▶ [WHAT NEEDS TO BE DONE]: A faithful, word-for-word copy of the data below is required, without pictures.

===== DATA =====

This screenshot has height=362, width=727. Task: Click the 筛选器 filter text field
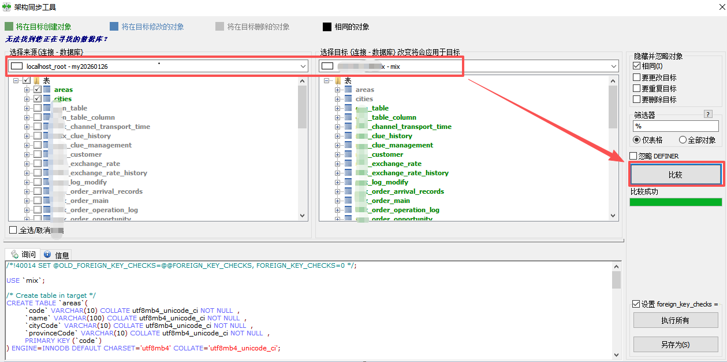(x=676, y=126)
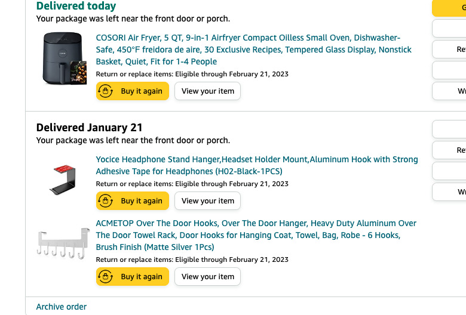View your item for ACMETOP Door Hooks
The image size is (466, 315).
point(207,276)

=====

▶ [YOUR RESPONSE]:
This screenshot has height=362, width=727. Task: Click the 筛选器 filter text field
(x=676, y=126)
View your item for ACMETOP Door Hooks
The image size is (466, 315).
point(207,276)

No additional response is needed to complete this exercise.